Naturalmente, la descripción de un lugar como ese no habría bastado para modificar la política de un emperador de la talla de Manuel Comneno, si no hubiera habido, aquí y allá, algunas pequeñas puyas inteligentemente dirigidas contra él para hacer que se saliera de sus casillas.
Así, la autenticidad de la fe del basileo (que pretendía ser «el pío elegido de Dios») era puesta en duda por un rey más poderoso que él («sin igual en la tierra», estaba escrito), que se contentaba con el simple título de «padre»: «Queremos y deseamos saber si, como Nos, estáis imbuido de la fe verdadera y si creéis fervientemente en Nuestro Señor Jesucristo».

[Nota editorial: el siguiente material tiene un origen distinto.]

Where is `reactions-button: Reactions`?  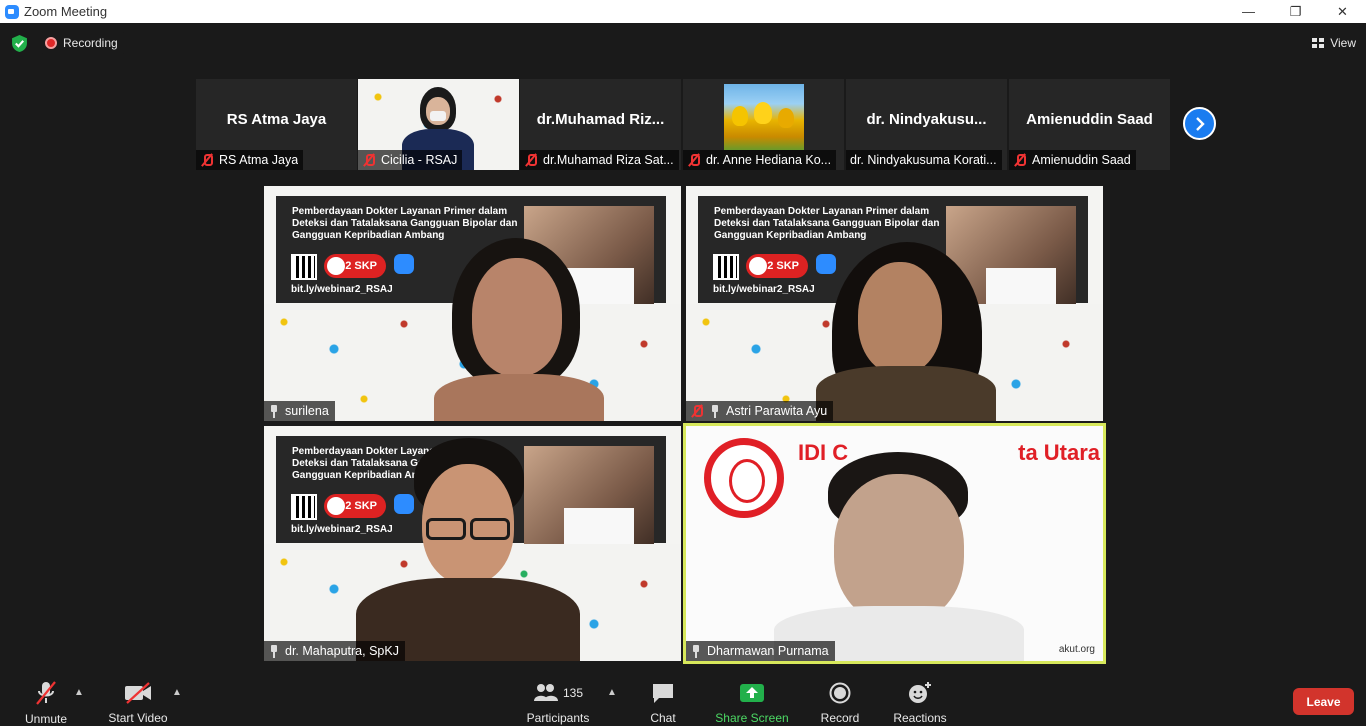 reactions-button: Reactions is located at coordinates (920, 699).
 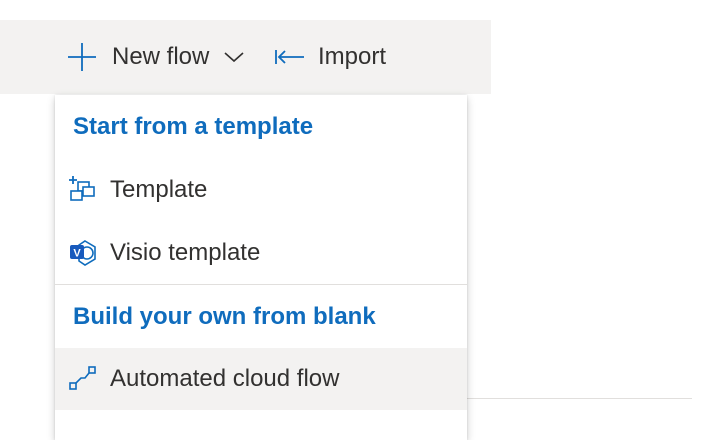 What do you see at coordinates (83, 253) in the screenshot?
I see `visio-icon: V` at bounding box center [83, 253].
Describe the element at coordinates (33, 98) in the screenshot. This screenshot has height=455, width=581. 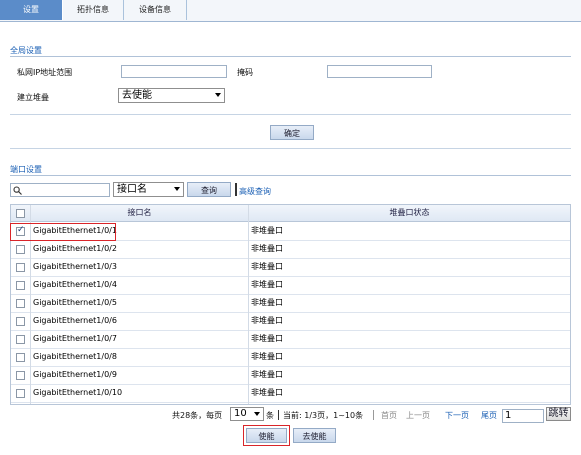
I see `build-stack-label: 建立堆叠` at that location.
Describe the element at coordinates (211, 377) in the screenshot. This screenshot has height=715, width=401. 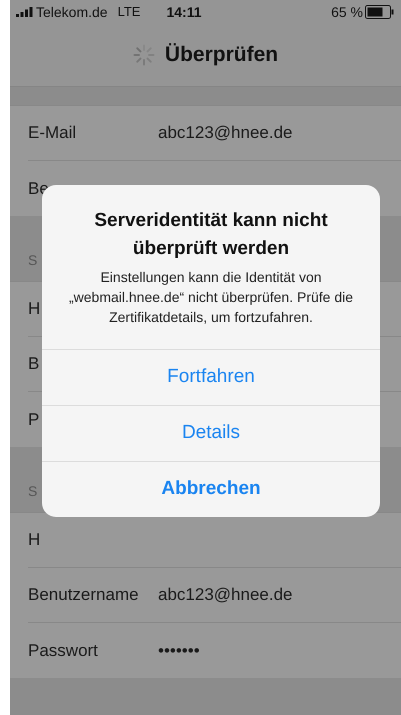
I see `alert-button: Fortfahren` at that location.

Luego, con un hábil cambio de perspectiva, decía que si el emperador podía pasar a ojos de sus «sencillos griegos» por un dios, el Preste Juan sabía, por su parte, que estaba muy lejos de serlo. Manuel Comneno, «mortal y sometido a la corrupción humana», no era más que un hombre como los demás, susceptible de ser criticado.
O destituido.
Porque Manuel debía su cargo de emperador, no a su naturaleza (que nada tenía de excepcional), ni tampoco a Dios, sino más bien al azar y a las circunstancias. Emperador hoy, en Constantinopla. Pero ¿y mañana? ¿Y en otro lugar?